WHAT IS REQUIRED: All of the records need to be retyped exactly, with no line dropped.
--- DATA IN THIS EXERCISE Enclosed Below ---
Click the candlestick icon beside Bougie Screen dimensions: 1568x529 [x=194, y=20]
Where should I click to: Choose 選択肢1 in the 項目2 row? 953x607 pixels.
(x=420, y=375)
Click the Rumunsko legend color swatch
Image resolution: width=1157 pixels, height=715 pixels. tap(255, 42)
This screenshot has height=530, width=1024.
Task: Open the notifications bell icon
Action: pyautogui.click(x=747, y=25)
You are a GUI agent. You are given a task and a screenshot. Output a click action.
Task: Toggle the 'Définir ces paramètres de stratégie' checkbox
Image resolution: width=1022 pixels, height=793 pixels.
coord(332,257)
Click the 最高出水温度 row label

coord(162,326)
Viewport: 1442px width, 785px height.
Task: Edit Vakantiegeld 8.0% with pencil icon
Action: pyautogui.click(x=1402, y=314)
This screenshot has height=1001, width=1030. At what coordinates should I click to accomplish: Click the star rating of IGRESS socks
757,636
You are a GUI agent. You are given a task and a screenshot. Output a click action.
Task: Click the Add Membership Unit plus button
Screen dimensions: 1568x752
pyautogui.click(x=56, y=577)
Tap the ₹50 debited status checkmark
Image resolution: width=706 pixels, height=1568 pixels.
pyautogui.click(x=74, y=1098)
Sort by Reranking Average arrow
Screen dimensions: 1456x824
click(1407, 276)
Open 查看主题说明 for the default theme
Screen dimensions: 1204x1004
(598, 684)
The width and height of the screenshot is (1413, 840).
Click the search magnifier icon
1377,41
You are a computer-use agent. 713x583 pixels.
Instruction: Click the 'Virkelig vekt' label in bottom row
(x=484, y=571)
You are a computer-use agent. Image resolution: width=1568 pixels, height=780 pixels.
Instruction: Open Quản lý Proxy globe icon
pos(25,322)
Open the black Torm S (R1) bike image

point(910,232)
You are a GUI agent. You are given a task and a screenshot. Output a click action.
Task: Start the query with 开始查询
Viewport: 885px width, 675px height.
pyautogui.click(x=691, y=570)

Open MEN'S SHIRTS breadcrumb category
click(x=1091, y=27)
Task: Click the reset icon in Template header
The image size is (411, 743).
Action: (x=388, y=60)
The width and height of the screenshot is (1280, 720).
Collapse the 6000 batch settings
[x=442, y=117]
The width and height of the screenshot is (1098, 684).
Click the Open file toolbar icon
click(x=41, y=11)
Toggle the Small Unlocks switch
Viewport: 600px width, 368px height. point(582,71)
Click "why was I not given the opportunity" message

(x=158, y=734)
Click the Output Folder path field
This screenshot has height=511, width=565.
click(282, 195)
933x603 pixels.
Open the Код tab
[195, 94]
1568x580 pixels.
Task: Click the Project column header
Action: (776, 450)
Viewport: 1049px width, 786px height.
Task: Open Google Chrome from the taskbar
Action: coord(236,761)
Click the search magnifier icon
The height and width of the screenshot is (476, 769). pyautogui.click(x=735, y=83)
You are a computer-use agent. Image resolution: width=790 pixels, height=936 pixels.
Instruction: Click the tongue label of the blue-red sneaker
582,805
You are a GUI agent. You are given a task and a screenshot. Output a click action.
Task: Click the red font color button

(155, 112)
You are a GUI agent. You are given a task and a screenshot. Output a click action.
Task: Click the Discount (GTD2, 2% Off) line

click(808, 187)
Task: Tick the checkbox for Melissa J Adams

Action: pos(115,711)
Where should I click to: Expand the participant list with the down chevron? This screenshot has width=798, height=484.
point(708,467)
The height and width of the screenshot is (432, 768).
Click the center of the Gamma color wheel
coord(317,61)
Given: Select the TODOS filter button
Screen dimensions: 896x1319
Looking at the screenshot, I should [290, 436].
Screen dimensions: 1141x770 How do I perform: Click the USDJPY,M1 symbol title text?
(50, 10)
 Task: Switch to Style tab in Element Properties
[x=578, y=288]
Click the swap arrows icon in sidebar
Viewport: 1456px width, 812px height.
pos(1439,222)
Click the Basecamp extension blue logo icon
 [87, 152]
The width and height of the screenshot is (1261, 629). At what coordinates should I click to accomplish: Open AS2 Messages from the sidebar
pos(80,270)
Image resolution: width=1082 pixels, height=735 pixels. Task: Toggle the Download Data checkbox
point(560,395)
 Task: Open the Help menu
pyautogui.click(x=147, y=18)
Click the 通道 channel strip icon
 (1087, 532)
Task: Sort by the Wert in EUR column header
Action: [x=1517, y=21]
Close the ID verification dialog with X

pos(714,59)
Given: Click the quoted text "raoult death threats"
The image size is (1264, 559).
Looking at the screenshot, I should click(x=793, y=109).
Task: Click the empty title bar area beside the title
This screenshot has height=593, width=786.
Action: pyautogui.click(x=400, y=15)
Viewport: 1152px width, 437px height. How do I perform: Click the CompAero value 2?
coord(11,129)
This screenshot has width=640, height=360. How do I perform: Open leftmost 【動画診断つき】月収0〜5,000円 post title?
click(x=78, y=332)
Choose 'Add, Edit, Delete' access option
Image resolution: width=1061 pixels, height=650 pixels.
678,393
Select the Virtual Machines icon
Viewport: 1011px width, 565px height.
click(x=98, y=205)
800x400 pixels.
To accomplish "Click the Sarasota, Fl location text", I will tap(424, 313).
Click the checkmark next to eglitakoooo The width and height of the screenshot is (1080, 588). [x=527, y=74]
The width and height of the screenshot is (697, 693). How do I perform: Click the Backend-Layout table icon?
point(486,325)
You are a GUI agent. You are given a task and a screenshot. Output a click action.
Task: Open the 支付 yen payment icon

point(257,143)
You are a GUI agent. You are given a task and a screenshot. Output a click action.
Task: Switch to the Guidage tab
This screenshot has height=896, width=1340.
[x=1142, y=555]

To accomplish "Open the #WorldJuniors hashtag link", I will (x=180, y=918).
--- End of Enclosed DATA IN THIS EXERCISE ---
SOLUTION BELOW:
Click the candlestick icon beside Bougie Screen dimensions: 1568x529 [x=194, y=20]
Where should I click to: Choose 選択肢1 in the 項目2 row? 953x607 pixels.
(x=420, y=375)
Click the Rumunsko legend color swatch
Image resolution: width=1157 pixels, height=715 pixels. tap(255, 42)
This screenshot has height=530, width=1024.
Task: Open the notifications bell icon
Action: pyautogui.click(x=747, y=25)
You are a GUI agent. You are given a task and a screenshot. Output a click action.
Task: Toggle the 'Définir ces paramètres de stratégie' checkbox
Image resolution: width=1022 pixels, height=793 pixels.
coord(332,257)
Click the 最高出水温度 row label

coord(162,326)
Viewport: 1442px width, 785px height.
Task: Edit Vakantiegeld 8.0% with pencil icon
Action: pyautogui.click(x=1402, y=314)
This screenshot has height=1001, width=1030. At what coordinates should I click to accomplish: Click the star rating of IGRESS socks
757,636
You are a GUI agent. You are given a task and a screenshot. Output a click action.
Task: Click the Add Membership Unit plus button
Screen dimensions: 1568x752
pyautogui.click(x=56, y=577)
Tap the ₹50 debited status checkmark
Image resolution: width=706 pixels, height=1568 pixels.
pyautogui.click(x=74, y=1098)
Sort by Reranking Average arrow
Screen dimensions: 1456x824
click(1407, 276)
Open 查看主题说明 for the default theme
Screen dimensions: 1204x1004
(598, 684)
The width and height of the screenshot is (1413, 840).
Click the search magnifier icon
1377,41
You are a computer-use agent. 713x583 pixels.
Instruction: Click the 'Virkelig vekt' label in bottom row
(x=484, y=571)
You are a computer-use agent. Image resolution: width=1568 pixels, height=780 pixels.
Instruction: Open Quản lý Proxy globe icon
pos(25,322)
Open the black Torm S (R1) bike image

point(910,232)
You are a GUI agent. You are given a task and a screenshot. Output a click action.
Task: Start the query with 开始查询
Viewport: 885px width, 675px height.
pyautogui.click(x=691, y=570)

Open MEN'S SHIRTS breadcrumb category
click(x=1091, y=27)
Task: Click the reset icon in Template header
The image size is (411, 743).
Action: (x=388, y=60)
The width and height of the screenshot is (1280, 720).
Collapse the 6000 batch settings
[x=442, y=117]
The width and height of the screenshot is (1098, 684).
Click the Open file toolbar icon
click(x=41, y=11)
Toggle the Small Unlocks switch
Viewport: 600px width, 368px height. point(582,71)
Click "why was I not given the opportunity" message

(x=158, y=734)
Click the Output Folder path field
This screenshot has height=511, width=565.
click(282, 195)
933x603 pixels.
Open the Код tab
[195, 94]
1568x580 pixels.
Task: Click the Project column header
Action: (776, 450)
Viewport: 1049px width, 786px height.
Task: Open Google Chrome from the taskbar
Action: coord(236,761)
Click the search magnifier icon
The height and width of the screenshot is (476, 769). pyautogui.click(x=735, y=83)
You are a computer-use agent. Image resolution: width=790 pixels, height=936 pixels.
Instruction: Click the tongue label of the blue-red sneaker
582,805
You are a GUI agent. You are given a task and a screenshot. Output a click action.
Task: Click the red font color button

(155, 112)
You are a GUI agent. You are given a task and a screenshot. Output a click action.
Task: Click the Discount (GTD2, 2% Off) line

click(808, 187)
Task: Tick the checkbox for Melissa J Adams

Action: pos(115,711)
Where should I click to: Expand the participant list with the down chevron? This screenshot has width=798, height=484.
point(708,467)
The height and width of the screenshot is (432, 768).
Click the center of the Gamma color wheel
coord(317,61)
Given: Select the TODOS filter button
Screen dimensions: 896x1319
Looking at the screenshot, I should [290, 436].
Screen dimensions: 1141x770 How do I perform: Click the USDJPY,M1 symbol title text?
(50, 10)
 Task: Switch to Style tab in Element Properties
[x=578, y=288]
Click the swap arrows icon in sidebar
Viewport: 1456px width, 812px height.
pos(1439,222)
Click the Basecamp extension blue logo icon
 [87, 152]
The width and height of the screenshot is (1261, 629). At what coordinates should I click to accomplish: Open AS2 Messages from the sidebar
pos(80,270)
Image resolution: width=1082 pixels, height=735 pixels. Task: Toggle the Download Data checkbox
point(560,395)
 Task: Open the Help menu
pyautogui.click(x=147, y=18)
Click the 通道 channel strip icon
 (1087, 532)
Task: Sort by the Wert in EUR column header
Action: [x=1517, y=21]
Close the ID verification dialog with X

pos(714,59)
Given: Click the quoted text "raoult death threats"
The image size is (1264, 559).
Looking at the screenshot, I should click(x=793, y=109).
Task: Click the empty title bar area beside the title
This screenshot has height=593, width=786.
Action: pyautogui.click(x=400, y=15)
Viewport: 1152px width, 437px height. How do I perform: Click the CompAero value 2?
coord(11,129)
This screenshot has width=640, height=360. How do I perform: Open leftmost 【動画診断つき】月収0〜5,000円 post title?
click(x=78, y=332)
Choose 'Add, Edit, Delete' access option
Image resolution: width=1061 pixels, height=650 pixels.
678,393
Select the Virtual Machines icon
Viewport: 1011px width, 565px height.
click(x=98, y=205)
800x400 pixels.
To accomplish "Click the Sarasota, Fl location text", I will tap(424, 313).
Click the checkmark next to eglitakoooo The width and height of the screenshot is (1080, 588). [x=527, y=74]
The width and height of the screenshot is (697, 693). How do I perform: Click the Backend-Layout table icon?
point(486,325)
You are a GUI agent. You are given a task and a screenshot. Output a click action.
Task: Open the 支付 yen payment icon

point(257,143)
You are a GUI agent. You are given a task and a screenshot. Output a click action.
Task: Switch to the Guidage tab
This screenshot has height=896, width=1340.
[x=1142, y=555]

To accomplish "Open the #WorldJuniors hashtag link", I will (x=180, y=918).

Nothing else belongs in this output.